FDA announced the approval of lefamulin, which was based on the results of the LEAP 1 and LEAP 2 trials.
The United States Food and Drug Administration (FDA) has announced the approval of both the intravenous and lefamulin (Xenleta) for the treatment of community-acquired bacterial pneumonia in adult patients (CABP).
Approval of lefamulin, which had received a priority review designation from the FDA in February, is based upon 2 phase 3 studies of more than 1200 patients with CABP.
“This new drug provides another option for the treatment of patients with community-acquired bacterial pneumonia, a serious disease,” said Ed Cox, MD, MPH, director of FDA’s Office of Antimicrobial Products. “For managing this serious disease, it is important for physicians and patients to have treatment options.”
Lefamulin, which was approved for both intravenous and oral administration, displayed its efficacy and safety profile through the LEAP 1 and LEAP 2 trials. The LEAP trials included a total of 1289 patients.

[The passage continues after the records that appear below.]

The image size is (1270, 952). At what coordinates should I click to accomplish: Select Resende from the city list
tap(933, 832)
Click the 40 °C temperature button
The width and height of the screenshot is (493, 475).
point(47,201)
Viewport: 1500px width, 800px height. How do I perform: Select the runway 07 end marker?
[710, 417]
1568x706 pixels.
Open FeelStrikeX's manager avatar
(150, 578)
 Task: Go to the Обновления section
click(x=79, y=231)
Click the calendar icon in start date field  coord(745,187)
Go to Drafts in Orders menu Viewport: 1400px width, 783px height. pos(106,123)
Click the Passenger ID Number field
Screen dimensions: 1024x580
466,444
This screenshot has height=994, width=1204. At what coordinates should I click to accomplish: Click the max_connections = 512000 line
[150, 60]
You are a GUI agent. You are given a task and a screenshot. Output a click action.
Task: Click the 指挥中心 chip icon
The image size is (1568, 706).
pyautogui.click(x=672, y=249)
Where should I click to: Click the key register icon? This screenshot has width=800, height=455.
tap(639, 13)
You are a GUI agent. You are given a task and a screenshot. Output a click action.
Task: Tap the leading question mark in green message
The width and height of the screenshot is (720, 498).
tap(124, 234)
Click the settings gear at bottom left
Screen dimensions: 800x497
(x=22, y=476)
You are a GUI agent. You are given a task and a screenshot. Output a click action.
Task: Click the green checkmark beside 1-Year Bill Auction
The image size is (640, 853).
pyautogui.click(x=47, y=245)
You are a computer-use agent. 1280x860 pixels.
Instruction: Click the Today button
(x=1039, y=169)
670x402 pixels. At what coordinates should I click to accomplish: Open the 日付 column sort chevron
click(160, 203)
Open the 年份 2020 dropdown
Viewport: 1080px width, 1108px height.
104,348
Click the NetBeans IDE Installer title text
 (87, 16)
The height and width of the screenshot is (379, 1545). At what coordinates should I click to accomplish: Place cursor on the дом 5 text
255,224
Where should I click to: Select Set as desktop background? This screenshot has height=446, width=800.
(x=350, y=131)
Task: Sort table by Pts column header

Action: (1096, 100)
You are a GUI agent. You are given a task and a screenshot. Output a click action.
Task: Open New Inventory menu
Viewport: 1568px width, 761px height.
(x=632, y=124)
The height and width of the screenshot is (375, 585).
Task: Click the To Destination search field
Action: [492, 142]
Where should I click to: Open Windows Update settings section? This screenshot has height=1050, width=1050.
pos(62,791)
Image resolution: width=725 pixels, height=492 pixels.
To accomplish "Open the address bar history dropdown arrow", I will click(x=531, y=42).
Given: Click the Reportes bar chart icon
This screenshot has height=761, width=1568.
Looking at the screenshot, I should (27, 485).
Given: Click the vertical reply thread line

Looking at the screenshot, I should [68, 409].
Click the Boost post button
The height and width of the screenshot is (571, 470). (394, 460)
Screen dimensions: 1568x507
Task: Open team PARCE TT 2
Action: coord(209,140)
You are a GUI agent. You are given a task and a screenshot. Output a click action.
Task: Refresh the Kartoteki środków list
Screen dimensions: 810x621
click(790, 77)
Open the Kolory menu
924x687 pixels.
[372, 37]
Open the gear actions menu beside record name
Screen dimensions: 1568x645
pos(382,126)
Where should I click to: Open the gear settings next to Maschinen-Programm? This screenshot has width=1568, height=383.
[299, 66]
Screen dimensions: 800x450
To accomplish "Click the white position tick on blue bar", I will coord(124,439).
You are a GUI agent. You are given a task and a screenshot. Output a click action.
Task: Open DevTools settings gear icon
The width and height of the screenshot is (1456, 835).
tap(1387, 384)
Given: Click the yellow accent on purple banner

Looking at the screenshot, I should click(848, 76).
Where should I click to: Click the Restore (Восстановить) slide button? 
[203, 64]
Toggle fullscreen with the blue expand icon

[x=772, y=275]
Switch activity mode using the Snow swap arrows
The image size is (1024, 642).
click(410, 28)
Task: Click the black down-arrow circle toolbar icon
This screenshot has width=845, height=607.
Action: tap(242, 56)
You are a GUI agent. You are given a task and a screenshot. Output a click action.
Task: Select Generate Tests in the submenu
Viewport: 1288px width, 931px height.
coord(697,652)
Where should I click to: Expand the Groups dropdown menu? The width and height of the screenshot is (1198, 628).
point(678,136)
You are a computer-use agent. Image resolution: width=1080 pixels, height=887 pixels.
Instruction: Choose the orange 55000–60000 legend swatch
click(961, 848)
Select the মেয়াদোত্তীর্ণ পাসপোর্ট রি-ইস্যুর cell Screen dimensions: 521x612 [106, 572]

LEAP 1 examined IV to oral lefamulin compared to IV to oral moxifloxacin with or without linezolid and found lefamulin to be non-inferior when compared to moxifloxacin. LEAP 2 evaluated the efficacy of lefamulin in an intent-to-treat population 72 to 120 hours after treatment and investigators found lefamulin was non-inferior compared with moxifloxacin for early clinical response.
The most common adverse reactions reported in trial patients receiving lefamulin were diarrhea, nausea, reactions at the injections site, elevated liver enzymes, and vomiting. The FDA noted in their press release that lefamulin has the potential to cause a change on an ECG reading and patients with prolonged QT interval, with certain arrhythmias, those receiving treatments antiarrhythmic agents, and patients receiving other drugs that prolonged QT interval should avoid taking lefamulin.
The FDA’s approval of lefamulin was awarded to Nabriva Therapeutics.
“Today’s approval of XENLETA is a significant breakthrough in the collective fight against the growing threat of antimicrobial resistance and provides a desperately needed IV and oral empiric monotherapy treatment option for adults with CABP,” said Ted Schroeder, chief executive officer of Nabriva Therapeutics. “We are especially proud of this approval because XENLETA was discovered in our labs over a decade ago and the entire development program was designed and executed by our dedicated and passionate team.”